ISSTA 2025
Wed 25 - Sat 28 June 2025 Trondheim, Norway

Binary code similarity analysis (BCSA) is a crucial research area in many fields such as cybersecurity. Specifically, function-level diffing tools are the most widely used in BCSA: they perform (similar) function matching one by one for evaluating the similarity between binary programs (binaries). However, such methods need a high time complexity, making it unscalable in large-scale scenarios (e.g., 1/n-to-n searching). Towards effective and efficient program-level BCSA, we propose KEENHash, a novel hashing approach that hashes binaries into program-level representations through large language model (LLM)-generated function embeddings. KEENHash condenses a binary into one compact and fixed-length program embedding using K-Means and Feature Hashing, allowing us to do effective and efficient large-scale program-level BCSA, surpassing the previous state-of-the-art methods.

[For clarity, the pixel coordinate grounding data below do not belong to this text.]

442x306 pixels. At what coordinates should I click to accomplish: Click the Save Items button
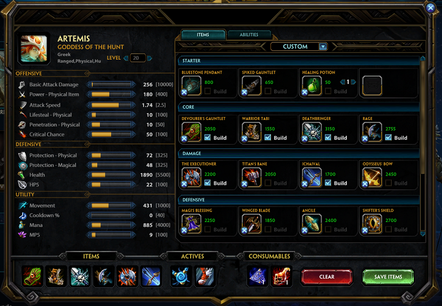[388, 277]
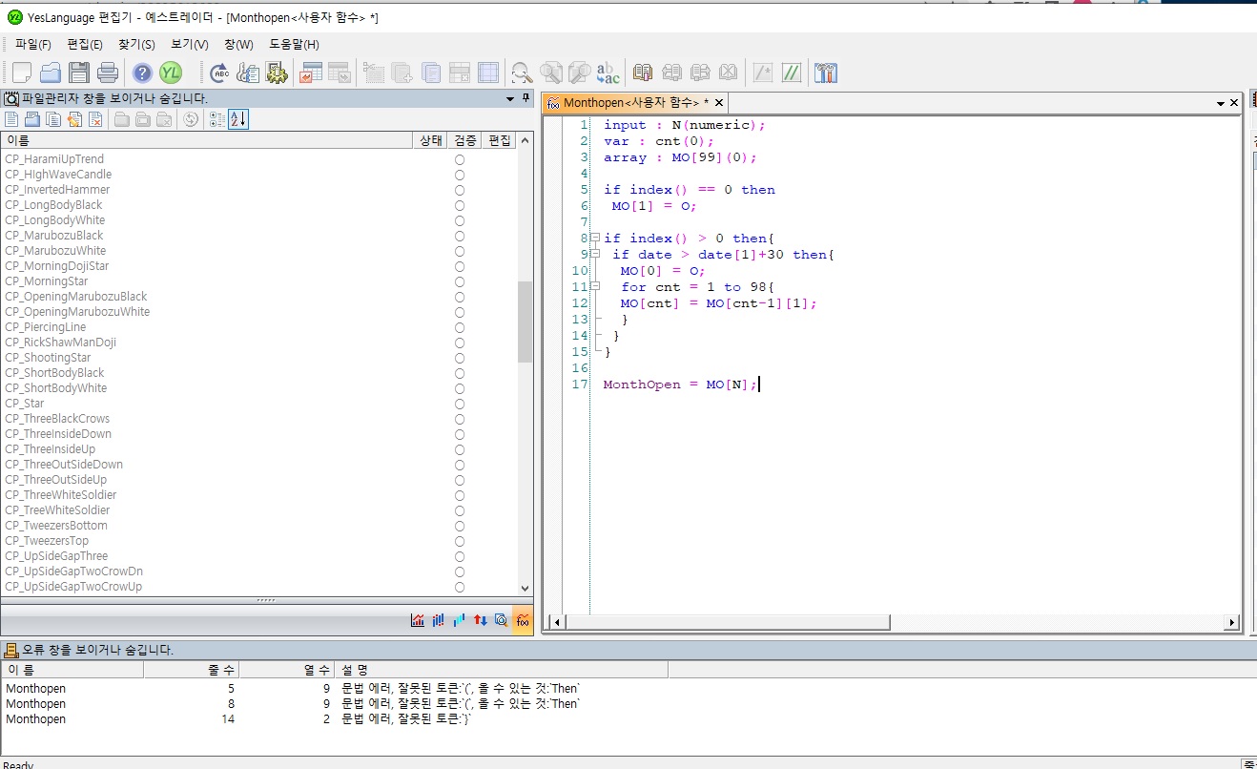1257x769 pixels.
Task: Select the fx user function icon below list
Action: coord(523,620)
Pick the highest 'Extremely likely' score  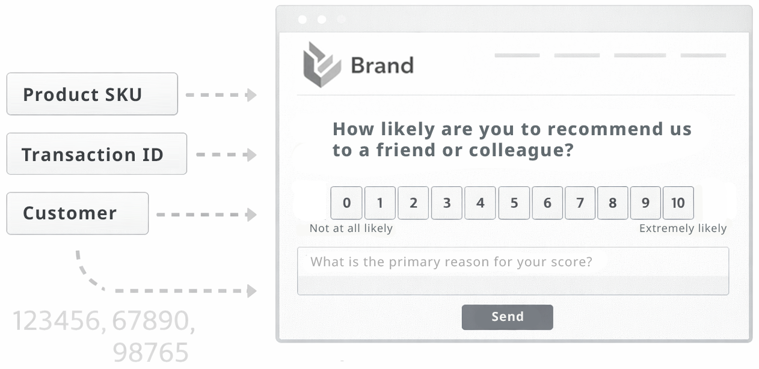678,203
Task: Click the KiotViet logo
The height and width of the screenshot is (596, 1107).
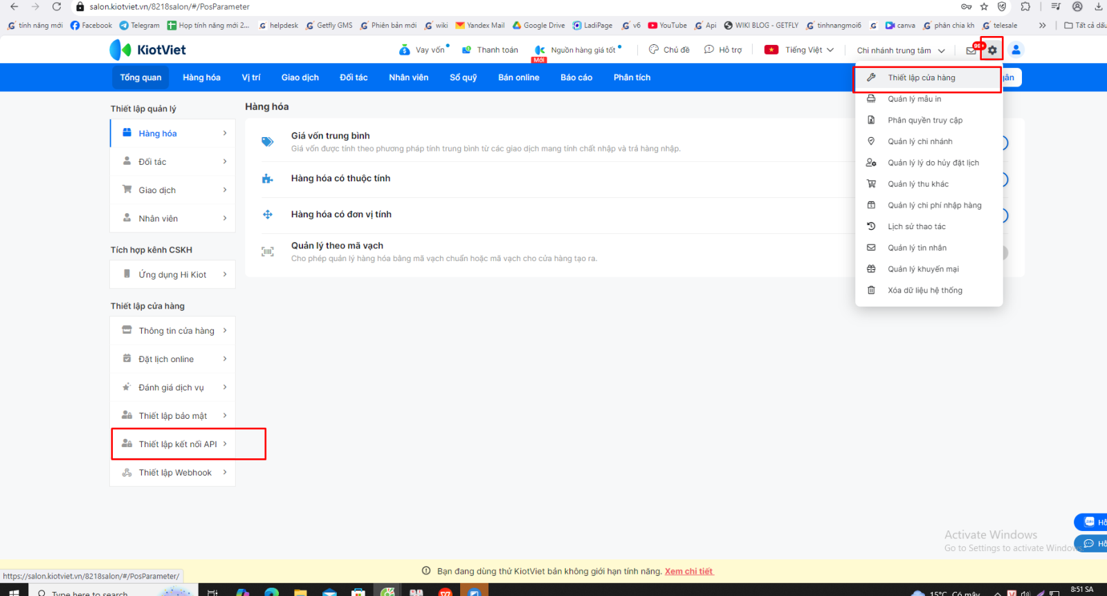Action: pyautogui.click(x=148, y=50)
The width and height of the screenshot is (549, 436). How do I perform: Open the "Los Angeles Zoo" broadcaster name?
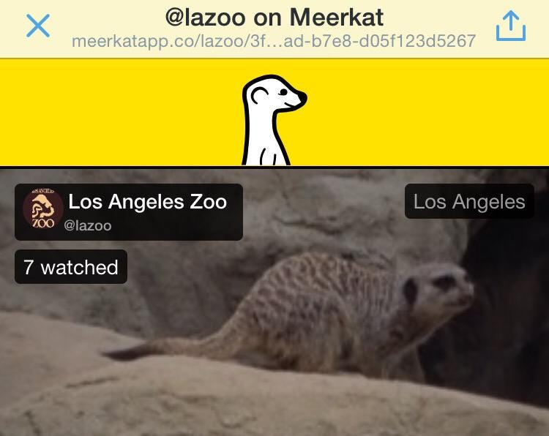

The experimental results show that KEENHash is 215 times faster than the state-of-the-art function matching tool while maintaining effectiveness. Furthermore, in a large-scale scenario with 5.3 billion similarity evaluations, KEENHash takes only 395.83 seconds while the tool will cost 56 days. We also evaluate KEENHash on the program clone search of large-scale BCSA across extensive datasets in 202,305 binaries. Compared with 4 state-of-the-art methods, KEENHash outperforms all of them by at least 23.16%, and displays remarkable superiority over them in the large-scale BCSA security scenario of malware detection.